**Assignment:** Which lines below fall between the one containing "Given: Click the play preview icon" and the one containing "1920x1080 pixels."? Repeat them exactly, counting both of those lines, and add nothing else.

Saved entries:
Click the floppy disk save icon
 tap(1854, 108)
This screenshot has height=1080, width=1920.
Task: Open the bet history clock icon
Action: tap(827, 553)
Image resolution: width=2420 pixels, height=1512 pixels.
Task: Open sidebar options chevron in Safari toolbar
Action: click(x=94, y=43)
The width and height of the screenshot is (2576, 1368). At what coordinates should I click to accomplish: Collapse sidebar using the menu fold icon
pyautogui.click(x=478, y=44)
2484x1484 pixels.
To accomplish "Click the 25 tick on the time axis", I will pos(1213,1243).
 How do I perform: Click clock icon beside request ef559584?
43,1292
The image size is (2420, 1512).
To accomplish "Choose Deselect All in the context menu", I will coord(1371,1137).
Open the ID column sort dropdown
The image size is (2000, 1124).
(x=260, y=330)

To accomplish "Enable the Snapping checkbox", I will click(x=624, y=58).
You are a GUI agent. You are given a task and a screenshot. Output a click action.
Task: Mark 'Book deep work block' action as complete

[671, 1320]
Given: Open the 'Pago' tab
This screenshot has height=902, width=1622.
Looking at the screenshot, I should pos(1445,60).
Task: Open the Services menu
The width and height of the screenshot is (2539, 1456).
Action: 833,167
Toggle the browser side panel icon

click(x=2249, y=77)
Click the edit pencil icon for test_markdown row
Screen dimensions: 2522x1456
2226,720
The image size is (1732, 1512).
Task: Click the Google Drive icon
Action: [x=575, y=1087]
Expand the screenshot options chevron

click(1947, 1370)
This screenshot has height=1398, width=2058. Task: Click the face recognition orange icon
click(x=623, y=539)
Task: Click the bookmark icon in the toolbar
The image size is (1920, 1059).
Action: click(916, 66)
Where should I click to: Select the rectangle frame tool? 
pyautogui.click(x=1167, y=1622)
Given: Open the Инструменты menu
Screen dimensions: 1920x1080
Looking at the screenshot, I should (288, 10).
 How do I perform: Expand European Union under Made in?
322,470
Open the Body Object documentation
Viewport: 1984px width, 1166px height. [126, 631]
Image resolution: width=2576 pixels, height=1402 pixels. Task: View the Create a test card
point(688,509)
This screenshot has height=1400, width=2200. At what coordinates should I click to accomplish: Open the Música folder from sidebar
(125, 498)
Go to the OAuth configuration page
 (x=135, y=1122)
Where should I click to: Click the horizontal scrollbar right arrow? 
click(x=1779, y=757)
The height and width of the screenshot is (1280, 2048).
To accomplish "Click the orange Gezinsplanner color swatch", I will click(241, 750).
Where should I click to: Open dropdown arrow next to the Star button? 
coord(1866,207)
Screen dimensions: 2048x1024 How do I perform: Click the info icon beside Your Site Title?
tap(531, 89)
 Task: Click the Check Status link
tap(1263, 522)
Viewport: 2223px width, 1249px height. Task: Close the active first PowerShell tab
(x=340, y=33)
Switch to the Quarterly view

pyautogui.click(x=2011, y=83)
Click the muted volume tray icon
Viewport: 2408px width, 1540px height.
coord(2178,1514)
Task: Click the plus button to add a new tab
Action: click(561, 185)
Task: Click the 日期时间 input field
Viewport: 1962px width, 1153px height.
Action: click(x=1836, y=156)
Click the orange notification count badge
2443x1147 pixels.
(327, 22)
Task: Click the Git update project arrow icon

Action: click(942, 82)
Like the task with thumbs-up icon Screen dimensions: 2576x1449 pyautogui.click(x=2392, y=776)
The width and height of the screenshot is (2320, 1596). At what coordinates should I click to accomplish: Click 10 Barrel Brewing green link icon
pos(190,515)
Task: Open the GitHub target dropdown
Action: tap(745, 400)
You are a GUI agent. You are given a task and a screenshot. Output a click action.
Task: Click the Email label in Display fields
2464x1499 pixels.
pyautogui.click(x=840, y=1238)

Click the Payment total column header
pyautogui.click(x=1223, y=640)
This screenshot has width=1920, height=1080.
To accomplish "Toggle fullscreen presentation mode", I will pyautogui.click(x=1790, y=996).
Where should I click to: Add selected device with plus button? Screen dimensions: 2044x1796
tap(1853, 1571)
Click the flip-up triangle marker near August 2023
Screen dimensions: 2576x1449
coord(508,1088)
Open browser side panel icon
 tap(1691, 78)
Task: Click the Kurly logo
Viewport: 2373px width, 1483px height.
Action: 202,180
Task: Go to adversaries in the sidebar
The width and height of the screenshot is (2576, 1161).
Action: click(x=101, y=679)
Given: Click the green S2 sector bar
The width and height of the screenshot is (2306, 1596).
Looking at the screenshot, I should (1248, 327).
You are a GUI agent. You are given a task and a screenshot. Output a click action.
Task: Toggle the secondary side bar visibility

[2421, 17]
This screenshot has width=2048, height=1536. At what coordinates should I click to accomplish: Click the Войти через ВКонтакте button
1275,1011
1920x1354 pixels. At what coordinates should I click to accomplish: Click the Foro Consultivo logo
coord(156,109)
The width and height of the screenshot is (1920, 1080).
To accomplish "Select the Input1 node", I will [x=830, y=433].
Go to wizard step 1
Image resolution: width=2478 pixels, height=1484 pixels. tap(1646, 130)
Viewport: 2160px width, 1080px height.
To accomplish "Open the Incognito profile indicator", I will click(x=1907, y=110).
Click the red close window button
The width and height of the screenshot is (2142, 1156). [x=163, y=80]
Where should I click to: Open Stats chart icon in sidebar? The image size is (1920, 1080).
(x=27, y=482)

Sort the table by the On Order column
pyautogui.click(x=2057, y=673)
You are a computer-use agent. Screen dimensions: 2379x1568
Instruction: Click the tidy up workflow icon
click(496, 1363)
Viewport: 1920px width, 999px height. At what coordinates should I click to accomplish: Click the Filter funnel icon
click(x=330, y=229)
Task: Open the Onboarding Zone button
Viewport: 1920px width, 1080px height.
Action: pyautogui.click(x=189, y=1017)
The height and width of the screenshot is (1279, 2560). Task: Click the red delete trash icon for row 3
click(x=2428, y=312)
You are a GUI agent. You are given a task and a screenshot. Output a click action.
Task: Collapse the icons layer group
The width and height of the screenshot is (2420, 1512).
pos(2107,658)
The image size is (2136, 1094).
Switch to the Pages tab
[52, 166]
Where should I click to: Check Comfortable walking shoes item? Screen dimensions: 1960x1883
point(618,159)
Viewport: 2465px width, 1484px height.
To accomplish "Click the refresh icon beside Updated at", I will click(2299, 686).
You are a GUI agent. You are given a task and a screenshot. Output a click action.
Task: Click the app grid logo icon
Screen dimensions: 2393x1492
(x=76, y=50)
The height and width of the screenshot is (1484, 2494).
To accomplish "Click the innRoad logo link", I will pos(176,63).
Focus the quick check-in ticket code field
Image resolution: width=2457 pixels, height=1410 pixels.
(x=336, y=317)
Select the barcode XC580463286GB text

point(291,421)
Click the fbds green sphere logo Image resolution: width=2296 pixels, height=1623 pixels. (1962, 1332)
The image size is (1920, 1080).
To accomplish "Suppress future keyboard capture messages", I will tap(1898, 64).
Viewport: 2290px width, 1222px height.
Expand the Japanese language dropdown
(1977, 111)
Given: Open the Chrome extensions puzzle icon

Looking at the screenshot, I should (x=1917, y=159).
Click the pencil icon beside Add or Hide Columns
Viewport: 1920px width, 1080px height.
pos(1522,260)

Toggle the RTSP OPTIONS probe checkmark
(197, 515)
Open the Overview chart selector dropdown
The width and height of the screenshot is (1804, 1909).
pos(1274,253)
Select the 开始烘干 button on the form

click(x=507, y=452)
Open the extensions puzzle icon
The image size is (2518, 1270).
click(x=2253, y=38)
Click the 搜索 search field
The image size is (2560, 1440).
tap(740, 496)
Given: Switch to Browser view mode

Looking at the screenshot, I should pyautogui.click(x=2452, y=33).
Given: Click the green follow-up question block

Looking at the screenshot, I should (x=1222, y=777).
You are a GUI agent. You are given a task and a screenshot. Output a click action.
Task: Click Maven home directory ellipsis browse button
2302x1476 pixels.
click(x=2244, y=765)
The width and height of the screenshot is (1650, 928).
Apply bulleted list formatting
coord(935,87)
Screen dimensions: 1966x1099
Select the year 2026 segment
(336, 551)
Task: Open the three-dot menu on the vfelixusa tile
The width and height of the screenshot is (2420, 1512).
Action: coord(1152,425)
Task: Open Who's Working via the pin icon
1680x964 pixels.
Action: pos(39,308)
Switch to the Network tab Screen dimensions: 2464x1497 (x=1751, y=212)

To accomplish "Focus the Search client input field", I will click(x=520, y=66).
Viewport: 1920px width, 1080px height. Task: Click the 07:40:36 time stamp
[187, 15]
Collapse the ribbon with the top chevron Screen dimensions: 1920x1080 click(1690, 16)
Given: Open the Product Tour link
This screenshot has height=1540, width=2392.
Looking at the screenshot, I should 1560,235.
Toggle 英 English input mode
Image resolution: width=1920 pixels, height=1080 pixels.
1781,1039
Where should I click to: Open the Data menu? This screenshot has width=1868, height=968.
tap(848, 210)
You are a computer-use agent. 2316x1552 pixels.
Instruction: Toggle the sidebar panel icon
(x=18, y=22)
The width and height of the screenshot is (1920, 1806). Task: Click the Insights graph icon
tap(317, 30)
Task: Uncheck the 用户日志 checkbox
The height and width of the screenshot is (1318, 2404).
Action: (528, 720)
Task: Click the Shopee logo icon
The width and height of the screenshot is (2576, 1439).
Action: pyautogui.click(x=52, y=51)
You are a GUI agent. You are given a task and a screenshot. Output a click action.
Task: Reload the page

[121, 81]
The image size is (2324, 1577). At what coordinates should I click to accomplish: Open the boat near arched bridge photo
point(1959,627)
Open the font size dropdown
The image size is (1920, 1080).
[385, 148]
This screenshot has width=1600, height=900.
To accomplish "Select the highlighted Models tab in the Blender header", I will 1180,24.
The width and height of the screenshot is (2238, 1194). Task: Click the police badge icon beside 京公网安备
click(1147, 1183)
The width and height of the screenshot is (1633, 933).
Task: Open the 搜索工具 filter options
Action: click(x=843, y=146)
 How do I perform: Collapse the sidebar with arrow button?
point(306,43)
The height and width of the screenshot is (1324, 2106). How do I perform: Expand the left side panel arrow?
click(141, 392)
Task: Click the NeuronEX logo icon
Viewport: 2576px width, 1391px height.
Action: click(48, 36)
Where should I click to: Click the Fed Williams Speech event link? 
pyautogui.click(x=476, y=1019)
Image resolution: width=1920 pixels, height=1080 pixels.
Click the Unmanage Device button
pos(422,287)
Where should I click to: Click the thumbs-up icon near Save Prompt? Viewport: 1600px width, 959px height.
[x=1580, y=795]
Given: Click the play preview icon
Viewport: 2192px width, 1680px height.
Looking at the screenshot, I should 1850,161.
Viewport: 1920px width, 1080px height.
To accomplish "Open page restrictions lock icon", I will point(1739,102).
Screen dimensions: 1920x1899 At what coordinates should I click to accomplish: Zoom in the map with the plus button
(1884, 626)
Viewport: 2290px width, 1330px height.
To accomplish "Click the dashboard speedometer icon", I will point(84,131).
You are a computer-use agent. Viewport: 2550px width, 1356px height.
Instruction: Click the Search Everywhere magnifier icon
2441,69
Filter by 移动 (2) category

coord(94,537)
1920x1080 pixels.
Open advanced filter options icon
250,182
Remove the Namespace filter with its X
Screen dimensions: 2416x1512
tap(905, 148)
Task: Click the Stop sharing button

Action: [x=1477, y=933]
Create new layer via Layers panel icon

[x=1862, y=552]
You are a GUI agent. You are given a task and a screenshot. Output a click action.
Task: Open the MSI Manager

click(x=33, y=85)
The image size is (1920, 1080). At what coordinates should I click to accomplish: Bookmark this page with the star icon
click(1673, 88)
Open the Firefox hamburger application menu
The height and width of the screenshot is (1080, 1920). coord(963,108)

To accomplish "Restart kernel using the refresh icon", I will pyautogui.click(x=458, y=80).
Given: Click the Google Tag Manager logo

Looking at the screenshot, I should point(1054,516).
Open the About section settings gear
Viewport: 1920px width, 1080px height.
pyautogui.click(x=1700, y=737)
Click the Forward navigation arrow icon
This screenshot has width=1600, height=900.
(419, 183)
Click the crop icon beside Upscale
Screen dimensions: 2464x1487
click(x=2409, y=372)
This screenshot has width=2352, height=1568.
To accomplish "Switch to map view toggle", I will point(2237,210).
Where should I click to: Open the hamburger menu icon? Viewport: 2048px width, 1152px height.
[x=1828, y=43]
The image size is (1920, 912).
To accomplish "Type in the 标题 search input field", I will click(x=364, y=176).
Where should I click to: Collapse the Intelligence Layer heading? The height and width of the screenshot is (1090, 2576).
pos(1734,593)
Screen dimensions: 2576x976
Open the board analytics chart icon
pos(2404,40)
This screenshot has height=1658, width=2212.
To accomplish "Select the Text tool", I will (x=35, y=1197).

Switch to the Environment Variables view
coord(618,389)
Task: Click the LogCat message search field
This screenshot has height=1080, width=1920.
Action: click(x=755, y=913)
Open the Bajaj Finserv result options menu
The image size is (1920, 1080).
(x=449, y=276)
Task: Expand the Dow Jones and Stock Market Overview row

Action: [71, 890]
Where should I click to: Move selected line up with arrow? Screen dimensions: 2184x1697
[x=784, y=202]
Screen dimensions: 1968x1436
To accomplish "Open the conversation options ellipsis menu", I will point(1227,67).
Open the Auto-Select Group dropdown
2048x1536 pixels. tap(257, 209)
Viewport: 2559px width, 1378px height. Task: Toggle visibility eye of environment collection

**Answer below:**
Given: Click the play preview icon
Viewport: 2192px width, 1680px height.
Looking at the screenshot, I should 1850,161.
Viewport: 1920px width, 1080px height.
To accomplish "Open page restrictions lock icon", I will point(1739,102).
Screen dimensions: 1920x1899 At what coordinates should I click to accomplish: Zoom in the map with the plus button
(1884, 626)
Viewport: 2290px width, 1330px height.
To accomplish "Click the dashboard speedometer icon", I will point(84,131).
You are a computer-use agent. Viewport: 2550px width, 1356px height.
Instruction: Click the Search Everywhere magnifier icon
2441,69
Filter by 移动 (2) category

coord(94,537)
1920x1080 pixels.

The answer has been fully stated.